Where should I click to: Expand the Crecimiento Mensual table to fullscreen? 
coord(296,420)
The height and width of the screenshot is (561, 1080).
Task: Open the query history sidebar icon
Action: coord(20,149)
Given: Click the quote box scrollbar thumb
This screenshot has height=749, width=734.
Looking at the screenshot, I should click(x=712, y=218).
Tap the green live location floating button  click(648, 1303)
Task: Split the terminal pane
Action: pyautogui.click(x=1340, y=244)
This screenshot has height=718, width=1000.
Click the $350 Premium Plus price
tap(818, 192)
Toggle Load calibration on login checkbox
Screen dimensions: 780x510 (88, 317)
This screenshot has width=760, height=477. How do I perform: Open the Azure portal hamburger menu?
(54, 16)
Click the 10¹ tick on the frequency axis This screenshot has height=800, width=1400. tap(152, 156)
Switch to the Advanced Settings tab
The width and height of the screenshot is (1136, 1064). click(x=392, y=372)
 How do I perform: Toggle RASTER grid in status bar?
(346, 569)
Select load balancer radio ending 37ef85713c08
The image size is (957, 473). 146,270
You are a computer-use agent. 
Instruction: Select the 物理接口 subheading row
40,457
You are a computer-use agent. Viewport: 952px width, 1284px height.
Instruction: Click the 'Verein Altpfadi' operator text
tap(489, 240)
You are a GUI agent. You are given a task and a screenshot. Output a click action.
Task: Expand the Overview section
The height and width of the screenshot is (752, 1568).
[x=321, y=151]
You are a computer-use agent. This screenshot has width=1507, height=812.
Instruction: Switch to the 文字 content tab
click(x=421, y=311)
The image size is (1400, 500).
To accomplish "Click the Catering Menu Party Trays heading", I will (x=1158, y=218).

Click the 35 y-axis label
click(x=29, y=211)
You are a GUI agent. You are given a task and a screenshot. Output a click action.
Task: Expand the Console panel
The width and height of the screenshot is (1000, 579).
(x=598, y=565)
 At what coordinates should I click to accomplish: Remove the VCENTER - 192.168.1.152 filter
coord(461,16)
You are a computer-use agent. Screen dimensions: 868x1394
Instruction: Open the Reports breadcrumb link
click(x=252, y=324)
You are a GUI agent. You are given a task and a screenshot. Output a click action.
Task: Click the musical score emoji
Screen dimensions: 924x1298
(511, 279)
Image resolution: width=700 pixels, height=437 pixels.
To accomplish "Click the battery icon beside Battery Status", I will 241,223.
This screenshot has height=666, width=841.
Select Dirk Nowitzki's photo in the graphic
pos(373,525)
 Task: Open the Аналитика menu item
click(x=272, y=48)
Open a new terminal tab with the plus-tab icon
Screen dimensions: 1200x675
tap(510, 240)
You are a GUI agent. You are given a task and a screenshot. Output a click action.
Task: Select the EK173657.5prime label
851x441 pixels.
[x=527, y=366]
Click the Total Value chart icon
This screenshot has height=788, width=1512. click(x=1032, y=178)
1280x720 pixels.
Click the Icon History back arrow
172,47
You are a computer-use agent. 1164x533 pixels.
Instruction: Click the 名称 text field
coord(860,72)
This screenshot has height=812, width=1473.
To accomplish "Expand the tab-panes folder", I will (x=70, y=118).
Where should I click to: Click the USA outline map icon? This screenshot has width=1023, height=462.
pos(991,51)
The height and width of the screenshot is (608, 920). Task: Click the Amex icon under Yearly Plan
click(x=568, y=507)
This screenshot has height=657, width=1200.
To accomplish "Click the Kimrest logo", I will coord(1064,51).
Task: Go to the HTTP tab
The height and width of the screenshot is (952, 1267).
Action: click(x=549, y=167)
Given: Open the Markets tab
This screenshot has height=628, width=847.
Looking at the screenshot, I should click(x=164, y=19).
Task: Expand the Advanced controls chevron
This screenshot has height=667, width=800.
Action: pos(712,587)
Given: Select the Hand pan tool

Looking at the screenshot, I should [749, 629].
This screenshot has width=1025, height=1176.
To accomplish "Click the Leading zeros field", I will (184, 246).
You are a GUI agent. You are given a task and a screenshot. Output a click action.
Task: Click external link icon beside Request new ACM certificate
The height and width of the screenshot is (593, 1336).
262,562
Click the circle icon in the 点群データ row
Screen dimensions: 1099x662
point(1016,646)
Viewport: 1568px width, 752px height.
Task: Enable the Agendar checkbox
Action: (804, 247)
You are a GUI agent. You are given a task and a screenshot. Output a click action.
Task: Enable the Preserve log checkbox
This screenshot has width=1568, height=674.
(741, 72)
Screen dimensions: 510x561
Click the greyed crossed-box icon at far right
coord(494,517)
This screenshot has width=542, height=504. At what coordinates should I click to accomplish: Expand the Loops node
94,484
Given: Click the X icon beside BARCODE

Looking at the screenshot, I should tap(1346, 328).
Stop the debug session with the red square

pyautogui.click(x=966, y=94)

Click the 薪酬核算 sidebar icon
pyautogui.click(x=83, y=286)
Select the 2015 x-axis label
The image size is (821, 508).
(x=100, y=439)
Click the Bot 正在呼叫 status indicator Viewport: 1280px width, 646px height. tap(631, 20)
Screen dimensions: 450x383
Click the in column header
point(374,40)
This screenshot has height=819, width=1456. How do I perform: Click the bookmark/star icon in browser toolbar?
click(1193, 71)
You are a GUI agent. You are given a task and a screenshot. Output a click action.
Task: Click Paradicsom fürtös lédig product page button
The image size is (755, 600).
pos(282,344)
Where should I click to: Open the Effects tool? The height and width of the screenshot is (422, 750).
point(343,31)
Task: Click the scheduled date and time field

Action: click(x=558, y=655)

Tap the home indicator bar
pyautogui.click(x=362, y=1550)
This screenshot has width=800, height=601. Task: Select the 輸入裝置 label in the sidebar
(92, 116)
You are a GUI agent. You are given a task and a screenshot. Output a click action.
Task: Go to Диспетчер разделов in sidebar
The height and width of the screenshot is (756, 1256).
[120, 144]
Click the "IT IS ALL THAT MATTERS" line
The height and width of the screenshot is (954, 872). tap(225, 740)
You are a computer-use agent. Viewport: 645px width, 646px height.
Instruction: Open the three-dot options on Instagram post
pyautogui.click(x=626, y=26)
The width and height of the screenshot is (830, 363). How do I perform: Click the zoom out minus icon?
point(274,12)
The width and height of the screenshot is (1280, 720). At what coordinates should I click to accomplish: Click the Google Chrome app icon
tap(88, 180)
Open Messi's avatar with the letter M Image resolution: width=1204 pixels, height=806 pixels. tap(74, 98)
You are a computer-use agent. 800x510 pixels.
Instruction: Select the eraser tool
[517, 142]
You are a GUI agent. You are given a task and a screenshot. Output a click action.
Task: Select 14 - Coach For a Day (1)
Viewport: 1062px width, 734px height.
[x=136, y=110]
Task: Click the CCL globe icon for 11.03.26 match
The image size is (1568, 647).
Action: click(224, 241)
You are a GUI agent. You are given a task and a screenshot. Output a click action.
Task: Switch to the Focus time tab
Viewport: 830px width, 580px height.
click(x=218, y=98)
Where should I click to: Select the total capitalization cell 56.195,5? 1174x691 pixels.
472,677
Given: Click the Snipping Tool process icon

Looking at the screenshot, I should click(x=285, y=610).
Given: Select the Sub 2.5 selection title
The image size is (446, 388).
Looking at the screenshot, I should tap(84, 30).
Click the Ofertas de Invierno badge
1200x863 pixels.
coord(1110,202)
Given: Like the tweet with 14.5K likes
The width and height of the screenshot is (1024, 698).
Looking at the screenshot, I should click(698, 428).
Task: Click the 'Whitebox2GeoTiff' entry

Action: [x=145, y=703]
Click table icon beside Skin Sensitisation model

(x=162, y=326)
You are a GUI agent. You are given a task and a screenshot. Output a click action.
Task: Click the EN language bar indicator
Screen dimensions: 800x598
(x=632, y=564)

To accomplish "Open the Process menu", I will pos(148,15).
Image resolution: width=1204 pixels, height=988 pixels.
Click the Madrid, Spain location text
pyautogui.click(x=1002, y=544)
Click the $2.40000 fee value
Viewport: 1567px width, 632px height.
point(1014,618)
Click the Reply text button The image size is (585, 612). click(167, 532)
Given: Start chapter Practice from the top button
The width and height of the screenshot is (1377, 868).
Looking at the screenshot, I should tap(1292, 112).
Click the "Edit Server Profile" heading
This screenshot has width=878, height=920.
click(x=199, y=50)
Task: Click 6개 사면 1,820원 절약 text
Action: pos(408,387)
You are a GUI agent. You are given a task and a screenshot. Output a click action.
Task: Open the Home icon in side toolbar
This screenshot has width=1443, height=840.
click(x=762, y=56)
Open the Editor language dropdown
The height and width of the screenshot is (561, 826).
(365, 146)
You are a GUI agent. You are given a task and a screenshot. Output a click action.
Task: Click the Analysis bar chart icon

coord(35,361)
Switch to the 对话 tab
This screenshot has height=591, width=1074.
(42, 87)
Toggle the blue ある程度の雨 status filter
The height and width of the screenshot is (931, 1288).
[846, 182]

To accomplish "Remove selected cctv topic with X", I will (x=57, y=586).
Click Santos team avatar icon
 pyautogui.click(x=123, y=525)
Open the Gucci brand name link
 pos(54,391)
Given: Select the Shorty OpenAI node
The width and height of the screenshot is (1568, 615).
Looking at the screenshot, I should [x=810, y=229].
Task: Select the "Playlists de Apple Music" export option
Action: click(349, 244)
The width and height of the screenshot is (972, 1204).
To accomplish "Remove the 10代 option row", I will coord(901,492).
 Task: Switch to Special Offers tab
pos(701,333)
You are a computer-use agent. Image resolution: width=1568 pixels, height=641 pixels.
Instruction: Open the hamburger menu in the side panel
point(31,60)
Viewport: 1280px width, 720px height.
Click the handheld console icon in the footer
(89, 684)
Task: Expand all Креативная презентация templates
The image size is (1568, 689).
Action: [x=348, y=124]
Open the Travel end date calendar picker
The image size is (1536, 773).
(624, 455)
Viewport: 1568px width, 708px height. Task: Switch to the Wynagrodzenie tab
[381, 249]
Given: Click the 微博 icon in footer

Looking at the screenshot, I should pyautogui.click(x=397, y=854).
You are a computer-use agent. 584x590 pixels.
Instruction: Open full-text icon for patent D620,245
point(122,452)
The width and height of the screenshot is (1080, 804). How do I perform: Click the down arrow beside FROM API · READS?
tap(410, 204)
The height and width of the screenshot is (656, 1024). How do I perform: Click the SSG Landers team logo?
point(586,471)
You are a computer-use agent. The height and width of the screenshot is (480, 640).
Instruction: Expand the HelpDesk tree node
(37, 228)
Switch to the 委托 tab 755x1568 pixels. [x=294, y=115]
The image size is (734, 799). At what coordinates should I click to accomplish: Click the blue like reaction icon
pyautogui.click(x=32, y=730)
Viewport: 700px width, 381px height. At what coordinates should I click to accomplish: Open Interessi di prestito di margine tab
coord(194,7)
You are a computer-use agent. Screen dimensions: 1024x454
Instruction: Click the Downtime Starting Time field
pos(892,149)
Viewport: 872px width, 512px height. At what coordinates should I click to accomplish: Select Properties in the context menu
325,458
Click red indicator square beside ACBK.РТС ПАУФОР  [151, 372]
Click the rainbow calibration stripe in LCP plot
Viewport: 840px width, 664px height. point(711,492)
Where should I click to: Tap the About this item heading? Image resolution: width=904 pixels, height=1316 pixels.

▶ [Goal of the exercise]:
Among the entries above, identify all lines with "resolution" and copy them.

▶ [Answer space]:
Image resolution: width=700 pixels, height=437 pixels.
Open Messi's avatar with the letter M Image resolution: width=1204 pixels, height=806 pixels. tap(74, 98)
Image resolution: width=1204 pixels, height=988 pixels.
You are a computer-use agent. Image resolution: width=1568 pixels, height=641 pixels.
Where should I click to: Tap the About this item heading? Image resolution: width=904 pixels, height=1316 pixels.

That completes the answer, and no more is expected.